Extracted text:
The researchers worked on the principle that aggregated and dispersed nanoparticles have different optical properties that make the solutions take on different colors. This means that the results of their tests can be displayed in minutes, and recorded qualitatively by the naked eye and quantitatively by a standard spectrometer.
Schematic diagram showing the conversion of PNA to a PNA–DNA complex (top) and photographs (bottom) of gold nanoparticle solutions with the addition of a PNA–DNA complex (left) and PNA (right).
The tendency of nanoparticles to aggregate in solution has been considered a drawback, and in previous approaches to use them for sensing, DNA strands were directly attached to the particles’ surfaces to prevent them clumping together. Kanjanawarut and Su turned the tables to take advantage of the natural propensity to aggregate as inspiration for their assays. Compared with the earlier nanoparticle- and chip-based DNA assays, the new method is cost-effective as it involves no time-consuming surface modifications, particle bioconjugation, biohazardous labeling or tedious assay procedures, explains Su.
The researchers used gold and silver nanoparticles that have a coating of negatively charged molecules. These charges repel one another, preventing the nanoparticles from aggregating in solution. They then added peptide nucleic acid (PNA) probes to the solution, which bound to the negative surfaces, shielding the charge and allowing the nanoparticles to agglomerate. The solution with gold nanoparticles changed from bright red to dark purple.

Exercise instructions: Carry on the passage above about detecting DNA with gold and silver nanoparticles, starting right after its last sentence.

Record extracts:
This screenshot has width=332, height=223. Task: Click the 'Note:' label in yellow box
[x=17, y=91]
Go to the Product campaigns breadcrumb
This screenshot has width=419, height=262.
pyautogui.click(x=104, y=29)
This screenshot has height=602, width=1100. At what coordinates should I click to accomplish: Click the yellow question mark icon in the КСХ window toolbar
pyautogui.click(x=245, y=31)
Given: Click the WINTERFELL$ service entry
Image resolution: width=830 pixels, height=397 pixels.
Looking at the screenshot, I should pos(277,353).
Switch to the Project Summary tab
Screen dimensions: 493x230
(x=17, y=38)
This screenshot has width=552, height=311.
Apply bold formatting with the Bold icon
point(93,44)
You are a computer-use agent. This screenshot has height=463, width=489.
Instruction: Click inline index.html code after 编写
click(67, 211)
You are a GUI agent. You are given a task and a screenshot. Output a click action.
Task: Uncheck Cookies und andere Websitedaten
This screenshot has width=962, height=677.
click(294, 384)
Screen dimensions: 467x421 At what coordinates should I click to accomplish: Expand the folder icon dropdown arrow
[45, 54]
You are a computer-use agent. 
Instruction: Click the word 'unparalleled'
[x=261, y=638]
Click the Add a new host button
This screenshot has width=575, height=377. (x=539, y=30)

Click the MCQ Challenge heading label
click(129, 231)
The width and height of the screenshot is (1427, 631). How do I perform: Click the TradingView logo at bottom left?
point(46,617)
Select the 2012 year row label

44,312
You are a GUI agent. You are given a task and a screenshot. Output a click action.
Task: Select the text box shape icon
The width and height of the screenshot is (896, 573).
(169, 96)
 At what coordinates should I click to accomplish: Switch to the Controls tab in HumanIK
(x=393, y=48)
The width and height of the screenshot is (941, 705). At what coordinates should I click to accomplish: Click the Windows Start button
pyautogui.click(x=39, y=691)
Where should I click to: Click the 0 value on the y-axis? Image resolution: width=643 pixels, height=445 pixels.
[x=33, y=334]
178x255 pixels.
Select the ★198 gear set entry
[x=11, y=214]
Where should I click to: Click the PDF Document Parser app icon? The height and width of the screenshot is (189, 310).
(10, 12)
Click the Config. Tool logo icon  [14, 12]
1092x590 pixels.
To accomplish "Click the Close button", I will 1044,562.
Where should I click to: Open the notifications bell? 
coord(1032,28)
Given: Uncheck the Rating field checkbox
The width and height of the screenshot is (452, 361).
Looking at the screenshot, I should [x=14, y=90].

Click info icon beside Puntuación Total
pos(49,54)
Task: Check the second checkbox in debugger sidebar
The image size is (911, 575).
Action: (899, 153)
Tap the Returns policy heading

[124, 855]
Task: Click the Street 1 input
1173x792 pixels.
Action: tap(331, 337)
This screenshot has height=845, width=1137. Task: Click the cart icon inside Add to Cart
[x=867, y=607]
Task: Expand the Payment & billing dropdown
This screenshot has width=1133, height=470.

Result of the exercise:
The PNA can be tailored to bind selectively to whichever DNA strand is the target for detection. After adding the target DNA strand to the solution, it bound to the PNA, making a PNA–DNA complex. The solution remained bright red, clearly different from the aggregated dark purple solution (Fig. 1). Even one mismatched DNA base compared to the target strand could be detected.
The color difference results from the formation of the PNA–DNA complex on the nanoparticle surface, which is negatively charged due to the negative charge born by the DNA chains; this makes the nanoparticles repel one another and thus take longer to aggregate.
Su hopes that their approach can be used to measure specific DNA sequences for diagnosis or fundamental research. “The sequence involved in this study, for example, is from a human gene. Single-base-mismatch detection in this gene is associated with, and thus markers for, autoimmune diseases such as psoriasis,” she says.